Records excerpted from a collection
:::::
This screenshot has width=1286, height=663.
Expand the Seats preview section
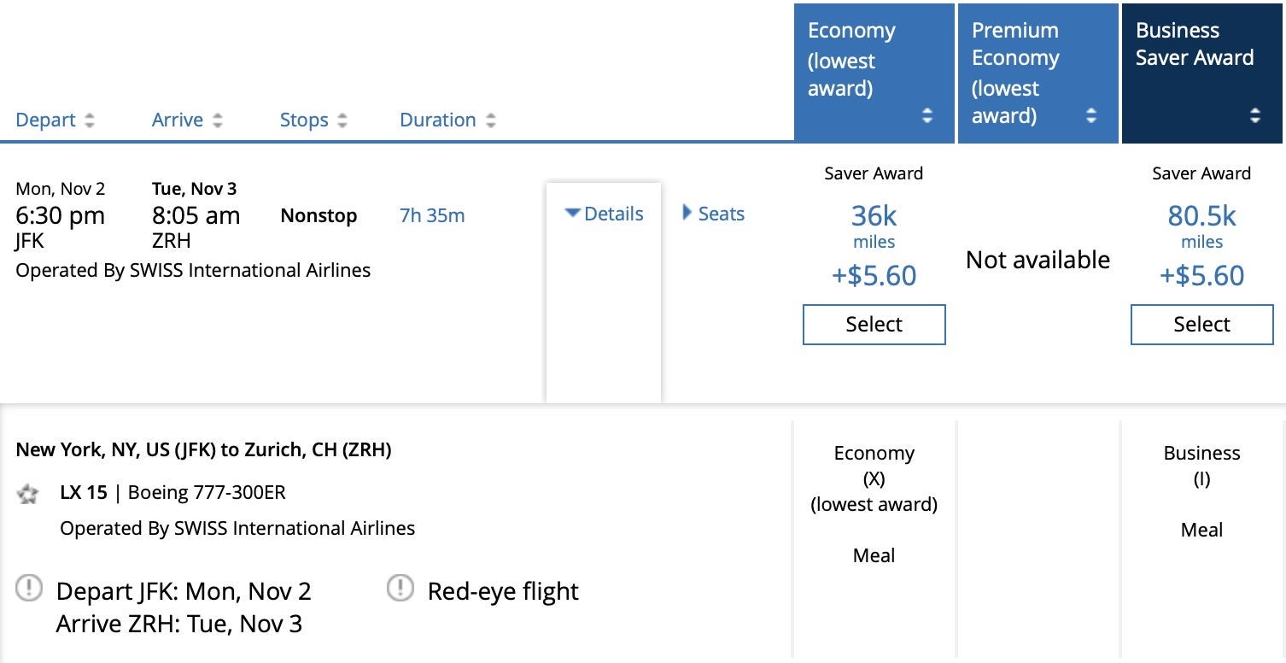[714, 214]
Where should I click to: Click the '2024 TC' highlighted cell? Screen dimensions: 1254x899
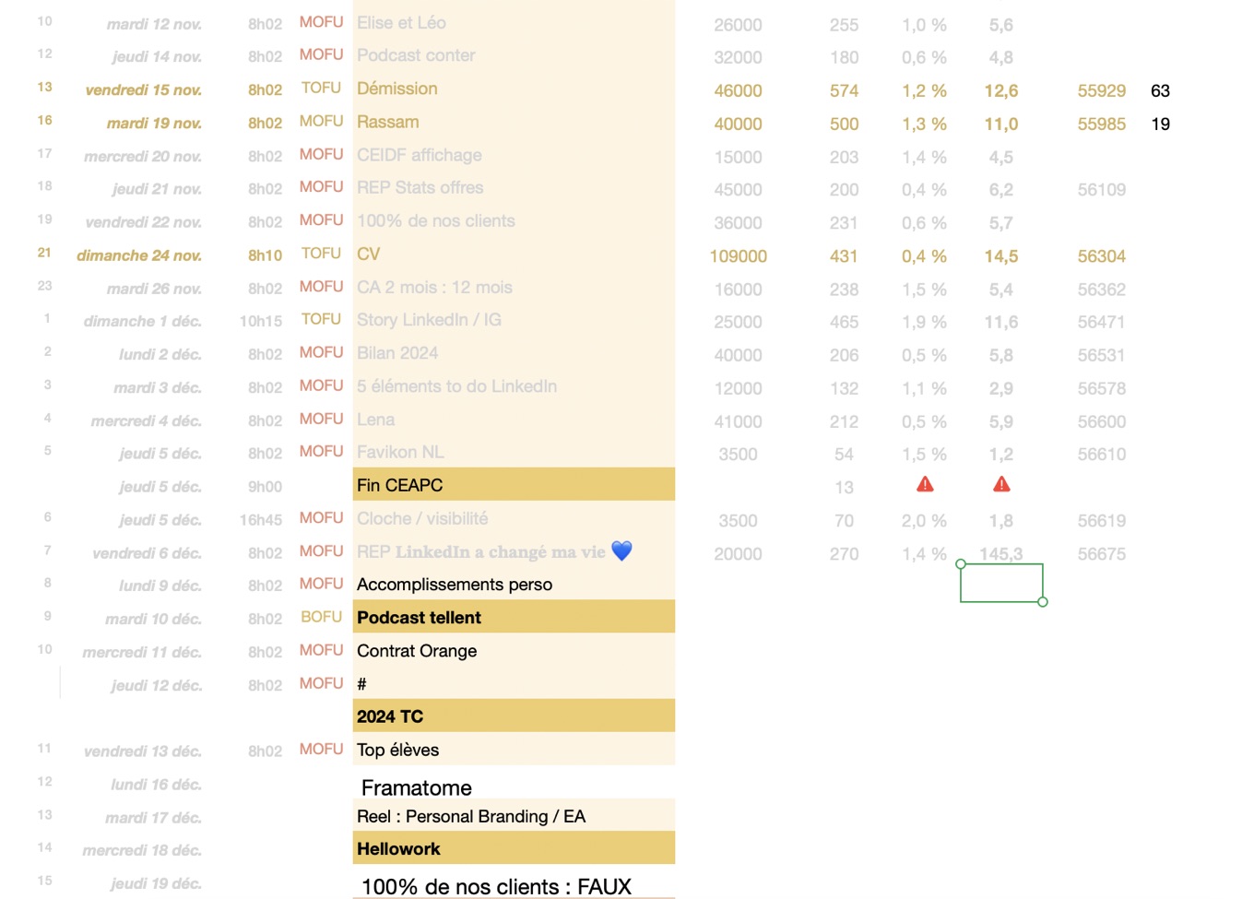point(514,716)
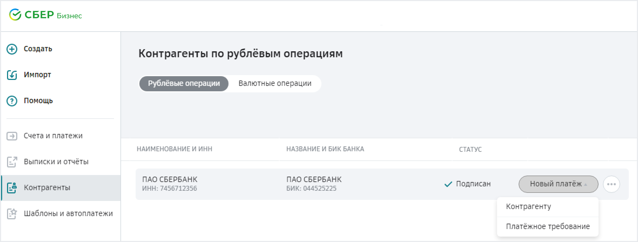Click the Наименование и ИНН column header
Screen dimensions: 638x242
174,149
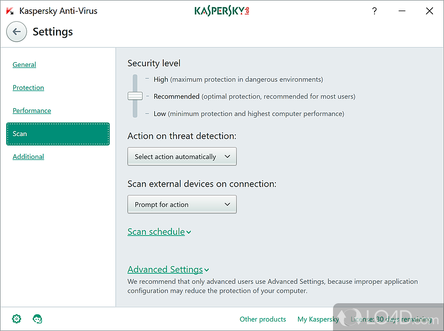Open the My Kaspersky link
The width and height of the screenshot is (444, 331).
coord(318,319)
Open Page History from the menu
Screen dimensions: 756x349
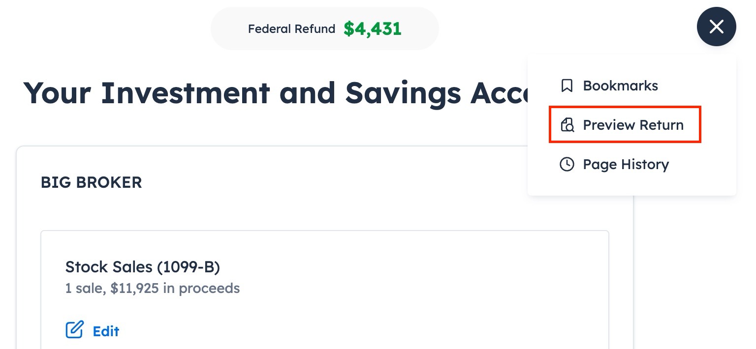626,164
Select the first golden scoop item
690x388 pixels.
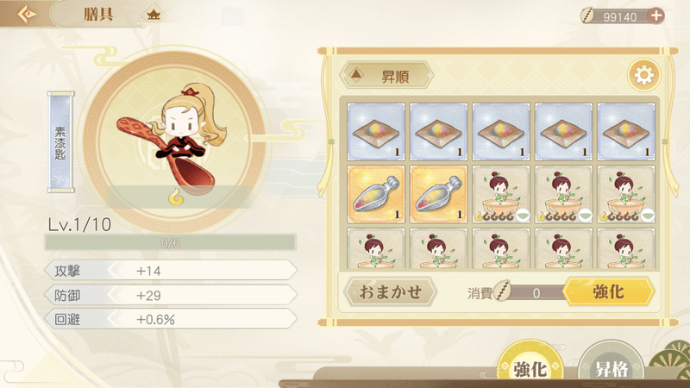coord(376,194)
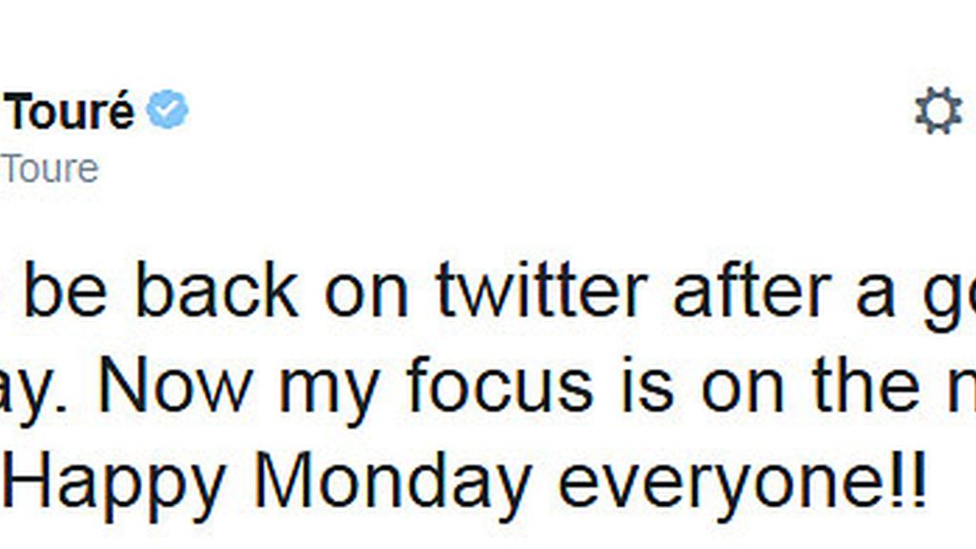Select the word "back" in the tweet text

coord(216,291)
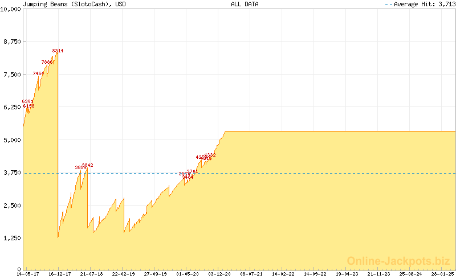Screen dimensions: 456x279
Task: Select the 4332 hit label
Action: [x=210, y=155]
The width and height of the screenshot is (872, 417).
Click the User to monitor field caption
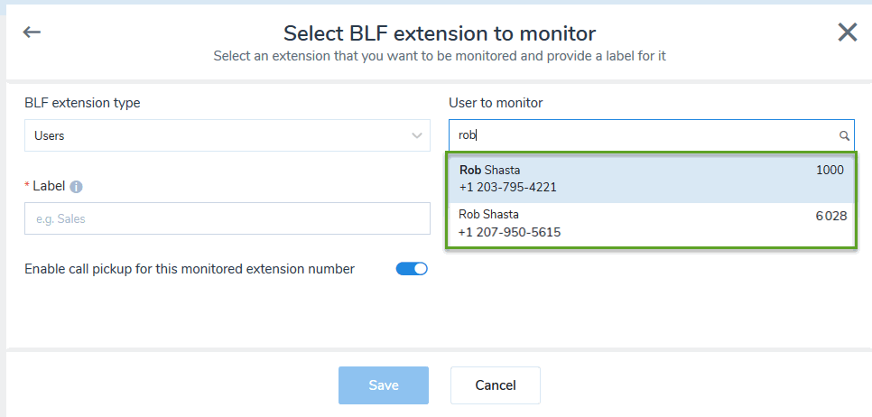coord(496,103)
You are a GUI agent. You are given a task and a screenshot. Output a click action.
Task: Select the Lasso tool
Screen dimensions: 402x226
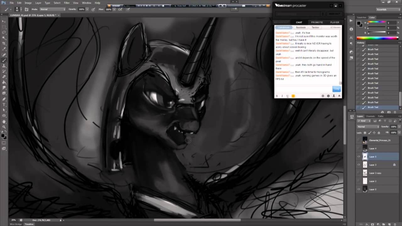pyautogui.click(x=4, y=32)
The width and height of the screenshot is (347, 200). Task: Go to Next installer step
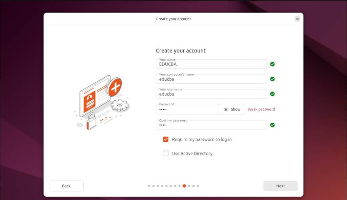coord(280,186)
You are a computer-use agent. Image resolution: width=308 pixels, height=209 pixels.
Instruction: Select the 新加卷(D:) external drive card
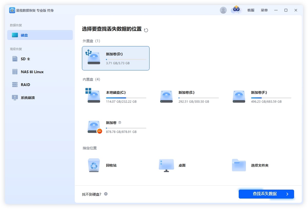[116, 58]
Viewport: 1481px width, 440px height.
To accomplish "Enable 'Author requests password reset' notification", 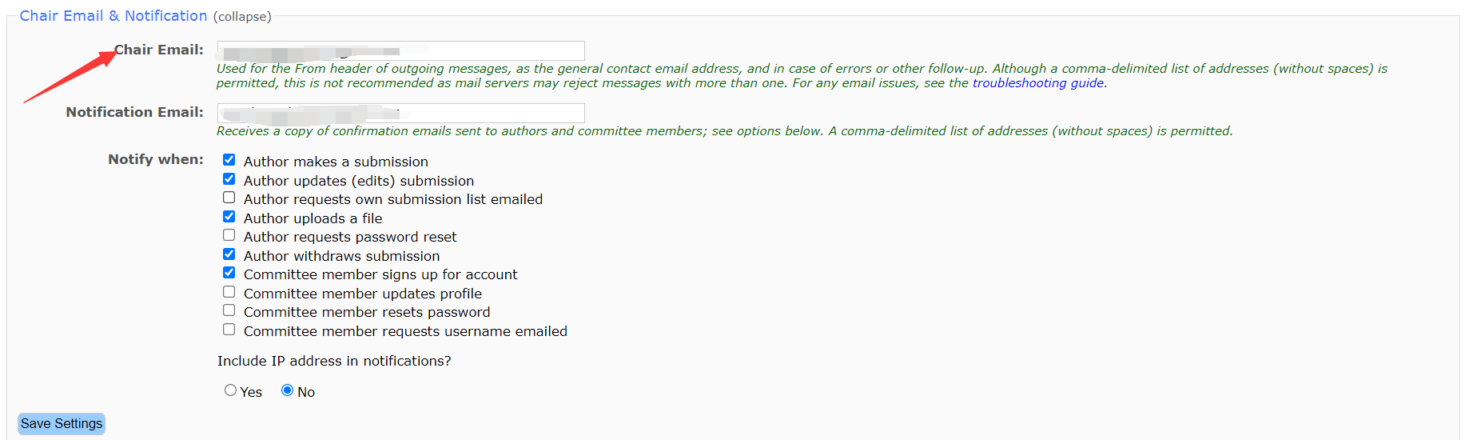I will (229, 235).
:::::
How to complete this task
Pick out every line above that contains the word "agent" and copy it.

Exercise result
You are a GUI agent. You are given a task and a screenshot. Output a click action.
You are a computer-use agent. Image resolution: width=308 pixels, height=209 pixels.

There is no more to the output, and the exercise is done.